Energy and Atmosphere

  • Central utility plant with five 60kW natural gas microturbines and heat recovery provides onsite power generation and domestic water pre-heat and a high-efficiency, variable flow, primary chilled-water system.
  • All building heating and domestic water pre-heat is provided from a solar collector/trombe wall located on the two upper floors of the building.
  • Variable air volume (VAV) air handlers and variable frequency drives (VFDs).
  • Radiant heating/cooling with decoupled displacement ventilation at atrium and lobby, using rain/ground water and high quality microturbine recovered heat. (The first floor radiant slab stores as much heat as a 3,000 gallon storage tank.)
  • Passive heating and natural ventilation/cooling of stair enclosures.
  • Added wall and floor insulation and high-efficiency glazing.
  • Pool air/water dehumidification heat recovery.
  • CFC reduction in HVAC&R equipment.
  • Energy-efficient lighting fixtures and controls; daylighting of waiting areas, medical offices, exam rooms and research labs and occupancy sensor based lab hood exhaust/make-up air control for unoccupied energy reduction.
  • Multi-lamp high bays in the athletic club tied to daylighting controls switch down lighting levels as natural lighting becomes sufficient.
  • Perimeter offices with occupancy sensors have a daylighting control which keeps room lighting off whenever there is sufficient natural light.
  • Occupancy sensors in stairwells switch lighting on and off to follow an occupant up or down allowing the lighting to stay on for the minimum time needed for egress.
  • 60kW photovoltaic panels integrated into sunshades on building’s south-facing façade. The sunshades that support the array save roughly as much electricity as the PV panels produce.

Materials and Resources

  • Locally and regionally sources for materials to reduce the environmental impact of transportation.
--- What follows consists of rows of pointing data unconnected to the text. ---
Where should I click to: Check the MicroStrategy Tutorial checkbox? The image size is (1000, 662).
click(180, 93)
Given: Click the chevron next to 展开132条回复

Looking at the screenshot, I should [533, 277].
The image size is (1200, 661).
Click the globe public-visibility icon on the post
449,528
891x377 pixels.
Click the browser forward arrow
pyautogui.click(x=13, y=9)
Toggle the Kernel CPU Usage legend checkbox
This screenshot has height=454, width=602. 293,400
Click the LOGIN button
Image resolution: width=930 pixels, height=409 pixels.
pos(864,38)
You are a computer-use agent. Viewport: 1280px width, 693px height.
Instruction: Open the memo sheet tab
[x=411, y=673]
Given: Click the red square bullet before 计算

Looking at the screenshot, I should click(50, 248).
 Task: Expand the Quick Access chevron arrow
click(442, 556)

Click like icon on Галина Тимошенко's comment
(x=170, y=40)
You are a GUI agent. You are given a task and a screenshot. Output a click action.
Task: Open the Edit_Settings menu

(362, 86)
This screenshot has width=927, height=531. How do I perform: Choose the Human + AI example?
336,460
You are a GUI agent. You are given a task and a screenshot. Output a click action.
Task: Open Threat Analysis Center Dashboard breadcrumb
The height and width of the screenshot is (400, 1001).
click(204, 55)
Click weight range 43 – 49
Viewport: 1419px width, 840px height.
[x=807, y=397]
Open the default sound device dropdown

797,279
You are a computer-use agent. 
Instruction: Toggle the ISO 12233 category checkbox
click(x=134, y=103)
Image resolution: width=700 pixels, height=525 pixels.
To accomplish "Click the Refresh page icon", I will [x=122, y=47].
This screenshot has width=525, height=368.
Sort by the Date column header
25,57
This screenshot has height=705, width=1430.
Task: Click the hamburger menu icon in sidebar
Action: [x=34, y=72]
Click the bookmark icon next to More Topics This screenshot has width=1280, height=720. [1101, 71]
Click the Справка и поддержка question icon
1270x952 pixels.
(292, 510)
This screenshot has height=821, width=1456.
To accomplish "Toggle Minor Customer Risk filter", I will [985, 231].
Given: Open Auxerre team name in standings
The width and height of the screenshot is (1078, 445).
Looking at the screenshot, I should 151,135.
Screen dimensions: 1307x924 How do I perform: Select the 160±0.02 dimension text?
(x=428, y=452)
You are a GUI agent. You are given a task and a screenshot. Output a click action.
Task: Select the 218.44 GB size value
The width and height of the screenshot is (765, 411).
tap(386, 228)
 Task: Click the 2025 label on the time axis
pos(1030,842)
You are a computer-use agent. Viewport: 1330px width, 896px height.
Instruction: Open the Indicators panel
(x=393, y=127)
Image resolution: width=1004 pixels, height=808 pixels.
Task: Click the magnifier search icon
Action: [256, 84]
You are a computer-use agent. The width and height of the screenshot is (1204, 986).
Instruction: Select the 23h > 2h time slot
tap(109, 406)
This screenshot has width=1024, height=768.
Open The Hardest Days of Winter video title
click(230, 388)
The materials include concrete, masonry, paint and wood products, among others.
  • Use of high percentages of recycled content and more than 50 percent use of certified wood products from Forest Stewardship Council (FSC) certified forests.
  • Overall construction waste recycling of approximately 95 percent achieved throughout the project.
  • Interior recycling and sorting facilities for occupants.

Return on Investment Analysis

  • Initial MEP budget reduction of $4.5 million (net), allowing some of the budget to be transferred to architectural uses.